We can now run a two-sided test of \(H_0: \mu = 40\) (recall that the null hypothesis was specified in the previous step):

null_dist |> get_p_value(obs_stat = point_estimate,
                         direction = "two_sided")

# A tibble: 1 × 1
  p_value
    <dbl>
1  0.0400

The p-value is 0.04: less than 0.05, and so at the 5% significance level we conclude that \(\mu \neq 40\).

Now, let’s compute a 95% confidence interval for \(\mu\):

null_dist |> get_confidence_interval(point_estimate = point_estimate,
                                     level = 0.95)

# A tibble: 1 × 2
  lower_ci upper_ci
     <dbl>    <dbl>
1     38.7     41.3

Uh-oh! This time, the conclusion is that \(\mu\) is somewhere between 38.7 and 41.3, which means that it could be 40. The conclusions from the test and the confidence interval differ.

tidymodels offers three different ways of computing bootstrap confidence intervals, none of which are consistent with the method it uses to compute bootstrap p-values. This can cause strange discrepancies whenever the p-value is close to the significance level (0.05 in this case).

In addition to the default percentile method shown above, the other methods available are referred to as the standard error method and bias-corrected intervals. These aren’t really the best bootstrap intervals available. The standard error method naively uses quantiles from the normal distribution when computing the confidence bounds. The bias-corrected interval is a simplified version of the celebrated BCa interval, that lacks the acceleration adjustment found in true BCa intervals, sacrificing the theoretical properties that justify its use.

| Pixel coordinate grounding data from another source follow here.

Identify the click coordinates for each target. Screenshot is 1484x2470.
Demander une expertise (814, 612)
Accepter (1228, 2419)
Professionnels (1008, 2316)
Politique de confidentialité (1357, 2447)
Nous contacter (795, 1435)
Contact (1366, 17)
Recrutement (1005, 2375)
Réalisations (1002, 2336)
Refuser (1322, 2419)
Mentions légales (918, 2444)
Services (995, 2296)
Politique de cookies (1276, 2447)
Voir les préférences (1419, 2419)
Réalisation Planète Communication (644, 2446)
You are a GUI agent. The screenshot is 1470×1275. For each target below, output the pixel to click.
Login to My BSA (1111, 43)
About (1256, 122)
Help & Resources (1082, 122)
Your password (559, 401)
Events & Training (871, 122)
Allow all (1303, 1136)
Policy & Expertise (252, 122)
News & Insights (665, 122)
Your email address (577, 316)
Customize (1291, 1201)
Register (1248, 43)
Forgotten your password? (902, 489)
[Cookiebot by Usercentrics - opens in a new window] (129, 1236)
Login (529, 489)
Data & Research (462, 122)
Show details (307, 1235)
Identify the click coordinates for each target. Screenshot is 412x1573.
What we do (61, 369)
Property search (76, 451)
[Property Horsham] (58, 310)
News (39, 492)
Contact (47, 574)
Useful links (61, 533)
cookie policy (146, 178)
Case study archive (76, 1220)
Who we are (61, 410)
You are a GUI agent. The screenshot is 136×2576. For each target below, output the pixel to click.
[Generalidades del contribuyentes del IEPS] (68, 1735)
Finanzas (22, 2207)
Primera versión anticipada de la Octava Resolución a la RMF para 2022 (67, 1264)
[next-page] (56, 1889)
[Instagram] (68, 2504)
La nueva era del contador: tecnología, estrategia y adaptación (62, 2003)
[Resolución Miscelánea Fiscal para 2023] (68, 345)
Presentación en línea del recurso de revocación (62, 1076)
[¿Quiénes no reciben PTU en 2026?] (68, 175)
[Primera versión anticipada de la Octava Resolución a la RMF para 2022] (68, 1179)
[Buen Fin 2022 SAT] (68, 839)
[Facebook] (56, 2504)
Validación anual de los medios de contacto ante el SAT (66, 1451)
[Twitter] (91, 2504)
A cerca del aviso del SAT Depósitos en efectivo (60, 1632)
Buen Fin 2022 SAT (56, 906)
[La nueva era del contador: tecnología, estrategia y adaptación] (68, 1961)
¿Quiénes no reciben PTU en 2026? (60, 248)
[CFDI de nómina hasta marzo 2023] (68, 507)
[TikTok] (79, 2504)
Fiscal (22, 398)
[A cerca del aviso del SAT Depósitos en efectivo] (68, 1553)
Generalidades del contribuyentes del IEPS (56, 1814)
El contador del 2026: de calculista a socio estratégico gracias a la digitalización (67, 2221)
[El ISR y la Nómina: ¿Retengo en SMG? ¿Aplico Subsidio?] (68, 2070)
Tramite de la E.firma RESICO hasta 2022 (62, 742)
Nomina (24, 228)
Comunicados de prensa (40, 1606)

To see that neither of these are consistent with the p-value, here’s an example from another run:

null_dist <- gss |>
    specify(response = hours) |>
    hypothesize(null = "point", mu = 40) |>
    generate(reps = 99, type = "bootstrap") |>
    calculate(stat = "mean")

null_dist |> get_p_value(obs_stat = point_estimate,
                         direction = "two_sided")

# A tibble: 1 × 1
  p_value
    <dbl>
1  0.0606

This time, the p-value is greater than 0.05, so at the 5% level we’d say that we don’t have any statistical evidence that \(\mu\neq 40\). But \(\mu=40\) is not contained in the standard error method and bias-corrected confidence intervals, which would indicate that we actually do have evidence against the null hypothesis:

null_dist |> get_confidence_interval(point_estimate = point_estimate,
                                     level = 0.95,
                                     type = "se")

# A tibble: 1 × 2
  lower_ci upper_ci
     <dbl>    <dbl>
1     40.1     42.7

null_dist |> get_confidence_interval(point_estimate = point_estimate,
                                     level = 0.95,
                                     type = "bias-corrected")

# A tibble: 1 × 2
  lower_ci upper_ci
     <dbl>    <dbl>
1     41.2     42.1

Confidence intervals and hypothesis tests are just two sides of the same coin, and if you’re doing things right, they should always be in agreement (mathematical details can be found here). Using a framework that allows the results from these to drift apart makes for confusing results and shaky inferences. Consistency is key, and tidymodels doesn’t give its users that.

What to use instead

As the package author, I’m heavily biased, but I think that boot.pval does a much better job here. It is designed to ensure that p-values are derived from the bootstrap distribution in a way that is mathematically aligned with confidence intervals, treating the bootstrap as a cohesive inferential tool rather than a collection of disconnected summary statistics. With boot.pval, the p-value will be less than \(\alpha\) if and only if the parameter is outside the corresponding \(1-\alpha\) confidence interval. boot.pval can be used for a wide range of problems, including tests for location, (generalised) linear models, survival models, and mixed models.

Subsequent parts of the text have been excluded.